Tuesday, January 26, 2010

Co-operation

Last year about this time I made a discovery that has profoundly enriched my experience as a stay-at-home-parent: we found a co-op preschool for Jeep.

From the beginning, Jeep was interested in other children. I knew instinctively that my job as a Stay-At-Home-Parent (SAHP) would be to find and facilitate these social interactions as much as possible. So of course I was enthusiastic when I stumbled upon a local co-op preschool with a "young toddler" classroom for kids aged 1-2 years. We visited, we loved it, and we signed him up.

My boy was born in late August, which makes him the youngest among his peers for life in the school system. Schools generally send kids with September birthdays into the next school year. Jeep turned 1 in August, and in September he started school. He had just learned to walk.

This particular school is only available to SAHPs, because it requires parents to work one "shift" throughout the week. School runs from 9am to 1pm, and there is a full time teacher there every day. We sing, we read books, we play outside, and we go for walks. Jude knows the other children, and they know him. We have gotten to know other families, and I have been exposed to some different methods of parenting and child management.

The people at the co-op are not my best friends. But somehow, someway, the experience of parenting together (often in close quarters) creates an intimacy that comes quickly. I trust these people to raise my child. In return, the takeaway for Jeep is huge. He loves our class, the children, the teacher, and the other parents. When I walk out the door on my "daddy day off" he doesn't even look up.
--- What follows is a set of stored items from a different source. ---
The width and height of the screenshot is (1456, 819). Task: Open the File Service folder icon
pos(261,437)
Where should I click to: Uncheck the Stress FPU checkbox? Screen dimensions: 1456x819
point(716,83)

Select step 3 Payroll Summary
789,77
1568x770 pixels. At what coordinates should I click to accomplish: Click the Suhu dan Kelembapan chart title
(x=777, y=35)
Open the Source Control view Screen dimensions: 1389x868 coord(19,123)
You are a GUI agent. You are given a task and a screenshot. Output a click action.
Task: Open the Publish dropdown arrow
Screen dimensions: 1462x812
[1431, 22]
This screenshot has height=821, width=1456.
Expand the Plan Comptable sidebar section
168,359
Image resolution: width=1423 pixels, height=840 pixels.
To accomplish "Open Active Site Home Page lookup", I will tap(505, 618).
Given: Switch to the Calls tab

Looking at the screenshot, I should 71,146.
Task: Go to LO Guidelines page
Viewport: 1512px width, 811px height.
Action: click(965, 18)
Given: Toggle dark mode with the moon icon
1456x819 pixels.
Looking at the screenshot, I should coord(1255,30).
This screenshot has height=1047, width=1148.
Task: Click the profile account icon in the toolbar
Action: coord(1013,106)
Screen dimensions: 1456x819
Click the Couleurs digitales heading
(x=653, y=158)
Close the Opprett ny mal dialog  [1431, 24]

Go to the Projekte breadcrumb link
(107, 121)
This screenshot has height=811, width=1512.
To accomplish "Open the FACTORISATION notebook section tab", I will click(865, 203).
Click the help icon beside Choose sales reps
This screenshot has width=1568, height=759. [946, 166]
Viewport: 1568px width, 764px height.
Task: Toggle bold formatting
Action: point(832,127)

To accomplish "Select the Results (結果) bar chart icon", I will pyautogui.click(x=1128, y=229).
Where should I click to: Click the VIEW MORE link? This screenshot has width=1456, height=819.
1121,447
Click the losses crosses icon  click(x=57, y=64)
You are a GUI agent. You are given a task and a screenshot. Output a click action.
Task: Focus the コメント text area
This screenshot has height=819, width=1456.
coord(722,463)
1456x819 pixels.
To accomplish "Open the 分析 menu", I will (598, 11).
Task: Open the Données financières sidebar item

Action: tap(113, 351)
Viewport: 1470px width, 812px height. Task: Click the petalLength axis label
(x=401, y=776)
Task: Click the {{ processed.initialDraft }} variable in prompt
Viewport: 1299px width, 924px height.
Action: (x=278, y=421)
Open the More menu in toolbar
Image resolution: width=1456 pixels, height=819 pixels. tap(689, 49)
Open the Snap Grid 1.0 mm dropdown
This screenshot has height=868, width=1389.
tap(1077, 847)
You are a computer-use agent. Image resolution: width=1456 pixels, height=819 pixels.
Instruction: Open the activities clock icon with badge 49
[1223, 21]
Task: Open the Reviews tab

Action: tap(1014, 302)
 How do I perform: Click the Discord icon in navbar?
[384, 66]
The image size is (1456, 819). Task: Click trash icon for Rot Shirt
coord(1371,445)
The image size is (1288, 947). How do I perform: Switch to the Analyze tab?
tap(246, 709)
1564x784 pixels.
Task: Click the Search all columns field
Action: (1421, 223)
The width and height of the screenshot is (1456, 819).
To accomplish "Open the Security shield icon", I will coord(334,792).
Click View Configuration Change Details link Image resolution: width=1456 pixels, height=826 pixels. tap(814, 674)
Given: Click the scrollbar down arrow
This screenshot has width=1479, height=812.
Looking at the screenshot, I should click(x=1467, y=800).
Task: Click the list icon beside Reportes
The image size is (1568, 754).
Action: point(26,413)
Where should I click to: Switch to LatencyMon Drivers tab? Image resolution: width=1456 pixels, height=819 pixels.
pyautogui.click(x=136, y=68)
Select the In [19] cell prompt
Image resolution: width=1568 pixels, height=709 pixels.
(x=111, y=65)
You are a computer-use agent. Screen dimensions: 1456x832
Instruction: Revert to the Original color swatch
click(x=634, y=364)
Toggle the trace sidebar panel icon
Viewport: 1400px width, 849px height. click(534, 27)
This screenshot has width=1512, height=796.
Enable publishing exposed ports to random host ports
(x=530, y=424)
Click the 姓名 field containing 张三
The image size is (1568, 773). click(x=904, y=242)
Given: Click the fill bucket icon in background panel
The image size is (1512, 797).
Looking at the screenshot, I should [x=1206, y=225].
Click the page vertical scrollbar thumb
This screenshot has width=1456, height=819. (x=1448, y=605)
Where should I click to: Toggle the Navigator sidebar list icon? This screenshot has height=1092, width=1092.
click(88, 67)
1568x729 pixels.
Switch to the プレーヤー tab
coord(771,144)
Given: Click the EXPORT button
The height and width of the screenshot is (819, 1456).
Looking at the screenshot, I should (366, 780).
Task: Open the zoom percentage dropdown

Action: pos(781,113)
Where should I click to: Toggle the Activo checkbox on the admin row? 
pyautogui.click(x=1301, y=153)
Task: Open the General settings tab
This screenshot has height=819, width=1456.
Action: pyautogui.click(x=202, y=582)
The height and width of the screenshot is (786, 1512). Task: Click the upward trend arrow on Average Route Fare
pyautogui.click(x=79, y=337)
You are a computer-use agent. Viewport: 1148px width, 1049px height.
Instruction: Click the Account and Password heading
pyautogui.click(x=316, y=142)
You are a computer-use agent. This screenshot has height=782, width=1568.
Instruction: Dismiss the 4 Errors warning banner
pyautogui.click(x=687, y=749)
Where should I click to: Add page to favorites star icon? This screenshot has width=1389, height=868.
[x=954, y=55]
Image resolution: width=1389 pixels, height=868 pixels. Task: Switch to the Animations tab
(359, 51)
There was something lost when our modern civilization moved out of small communities and into the developed world of private homes and freeway commuting. We lost the mentality of the village. In a place like our co-op, we have managed to find it again.

Where would I be without them? I am basically a gregarious person. It helps make the sometimes lonely occupation of stay-at-home-parenting a little more friendly.

Tuesday, January 5, 2010

Attachment and Desire

The Daddy Life has been silent for some months now. Roughly two months, between the time when my boy moved from 15 months young to 17 months old. I assure you that we are all well and busy, navigating the paths of Christmastime, family, the new year, and co-op preschool.
Somewhere in the midst of all those traditions, my little boy took new steps toward becoming a person. He has begun to express preference and WANT things. And I mean REALLY want them. He is no longer to be distracted by a quick switch from the toybox, or a funny face, or a book. He REMEMBERS. He's a persistent little guy.

Sometimes he gets what he wants, and sometimes he doesn't. We have been very careful not to introduce the word NO into his 20 word vocabulary, but it's bound to come out soon. Instead, we try to find ways to moderate our language.

ME: (very calmly) We don't put our hands in the toilet water. You can wash your hands in the sink.

JEEP: (splash splash)

Fortunately, he's still small enough that I can pick him up and remove him from most situations. Last week he was underfoot while we were in the kitchen making dinner. His mother and I were both standing nearby when he GRABBED A PAN OFF THE STOVE. What the H? How did this kid get so tall? He's tall enough to get things off the countertop, but still too small to trust near the stove. Superdad over here snatched that hot pan right out of his little hands before there were sauteed onions all over the room.

There are boundaries, and then there are REAL boundaries. The ones that involve safety are hard and fast. I might have yelled out a NO! on that one.

As the Stay-At-Home-Parent, I am sure that the setting of boundaries and molding of behavior will fall on my shoulders. I have experience in this, from my former career as a special education teacher. But never before have I been quite so closely tied to my client.

I tend to laugh it off when he gives me THE LOOK (see below). But who am I kidding? I love this little guy, and I hate to see him upset.

I guess my job is changing again. Its moving from keeping my boy safe, dry, clothed, and well-fed, and into more challenging arenas. He has discovered DESIRE. There are eastern religions which attribute attachment and desire as the cause of all unhappiness. I don't really buy that. My boy has a boundless capacity for happiness, and I won't squash it. Have we entered the realm of PHILOSOPHY here? Does it fall upon me to teach my boy to moderate his own desires in the world around him?